(Prompt) Extract all of the entries and set them down verbatim.

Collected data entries
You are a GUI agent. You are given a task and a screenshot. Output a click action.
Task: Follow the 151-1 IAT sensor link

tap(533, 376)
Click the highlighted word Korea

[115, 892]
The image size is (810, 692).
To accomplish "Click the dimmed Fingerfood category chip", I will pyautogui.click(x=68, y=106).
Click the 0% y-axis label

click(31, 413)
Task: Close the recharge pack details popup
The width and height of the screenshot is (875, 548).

(Exercise result)
You are a GUI agent. You are given a task and a screenshot. Output a click action.
Task: Follow the 151-1 IAT sensor link

tap(533, 376)
Click the highlighted word Korea

[115, 892]
The image size is (810, 692).
To accomplish "Click the dimmed Fingerfood category chip", I will pyautogui.click(x=68, y=106).
Click the 0% y-axis label

click(31, 413)
Task: Close the recharge pack details popup
The width and height of the screenshot is (875, 548).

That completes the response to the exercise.